# Aim of the task
The lines below, from the one containing "Click the CoinMarketCap watermark logo" through the one containing "The width and", should be set down exactly, with no pictures and nothing else.

[Excerpted records]

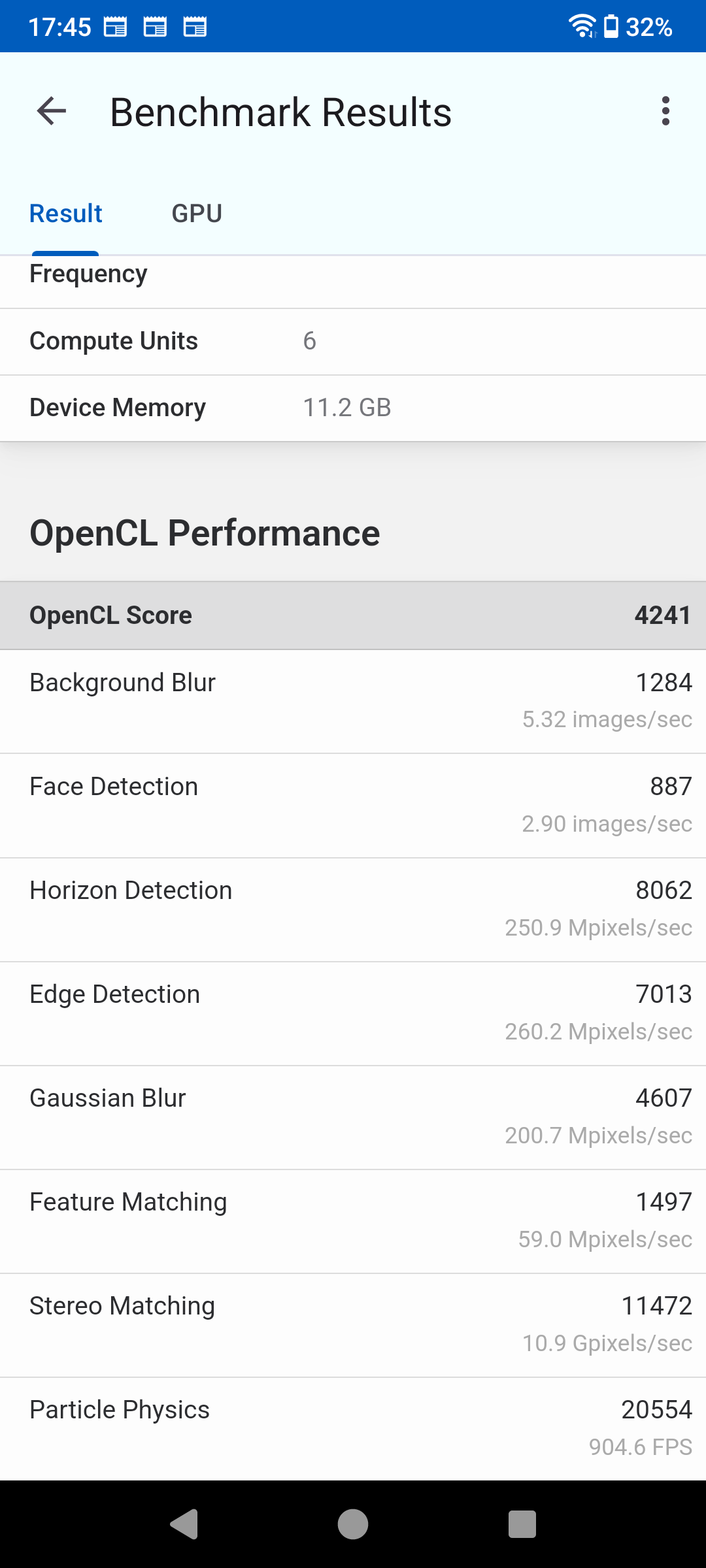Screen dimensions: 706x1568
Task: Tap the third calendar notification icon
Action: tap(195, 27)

[/Excerpted records]
[Excerpted records]

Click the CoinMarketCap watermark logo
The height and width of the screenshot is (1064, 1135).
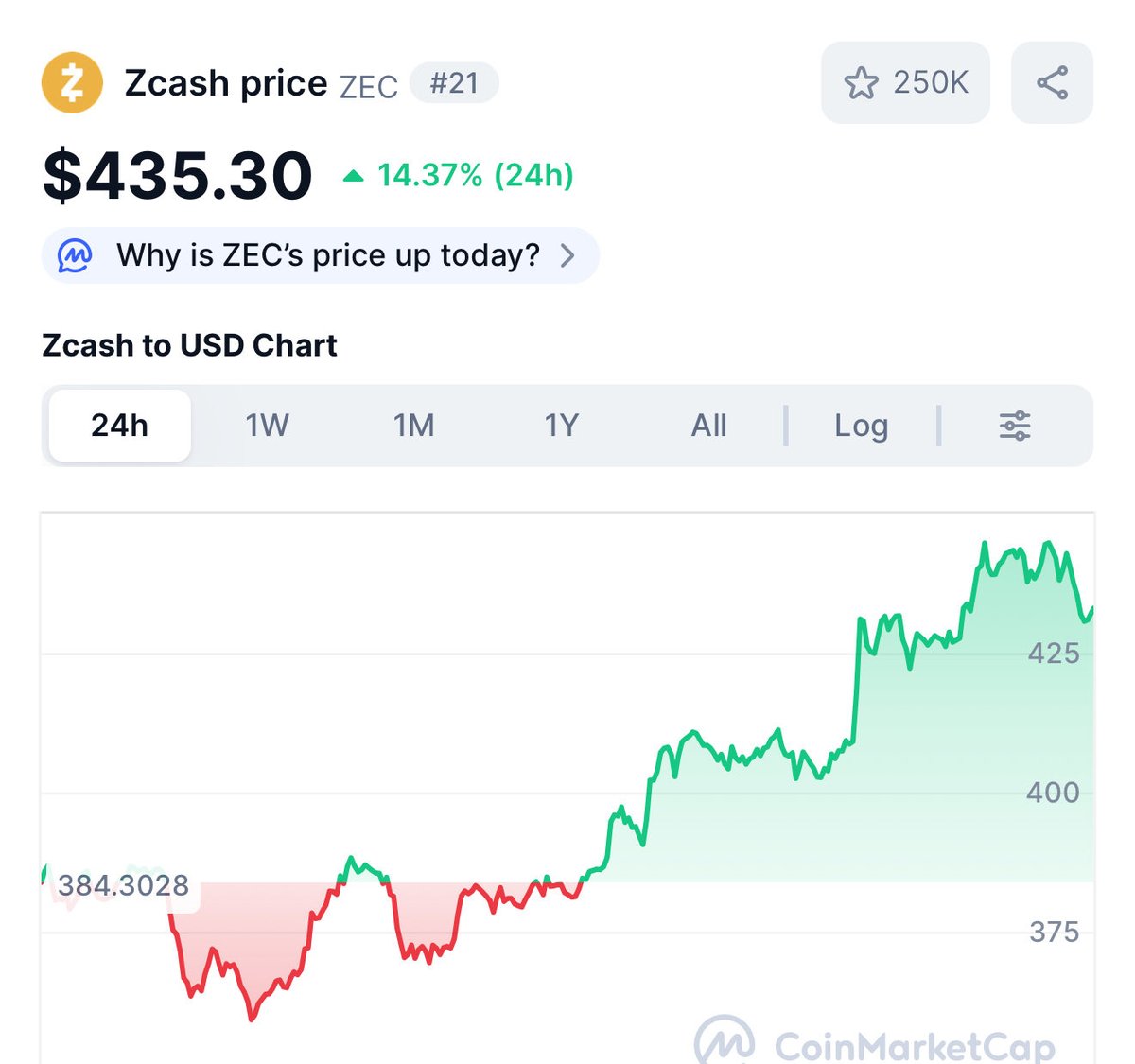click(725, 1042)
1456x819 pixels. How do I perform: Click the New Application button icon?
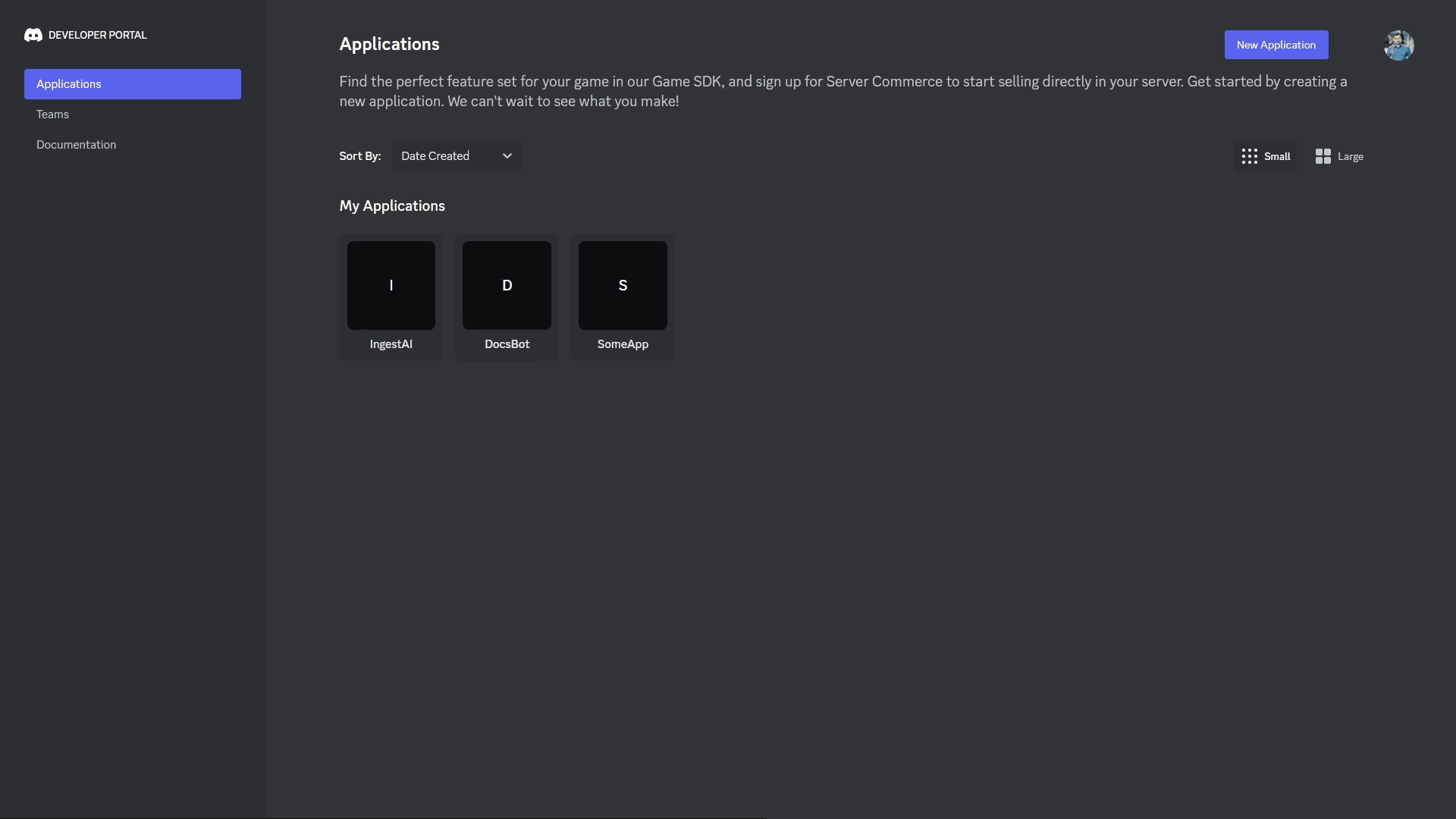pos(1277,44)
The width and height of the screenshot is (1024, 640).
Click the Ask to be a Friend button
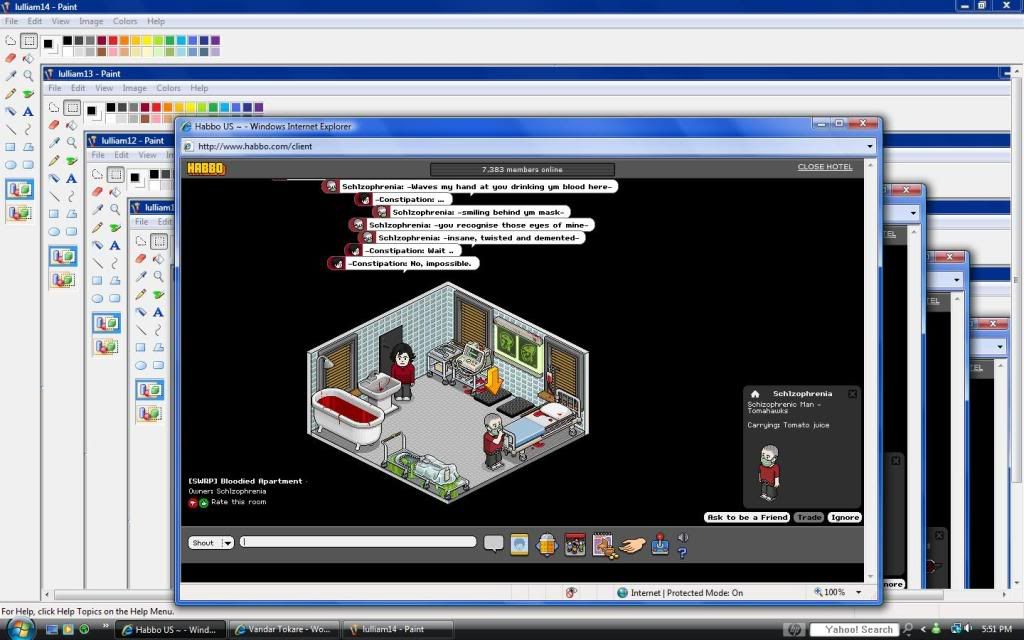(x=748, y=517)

[/Excerpted records]

# Result
Click the CoinMarketCap watermark logo
The height and width of the screenshot is (1064, 1135).
click(725, 1042)
1456x819 pixels. How do I perform: Click the New Application button icon?
pos(1277,44)
The width and height of the screenshot is (1024, 640).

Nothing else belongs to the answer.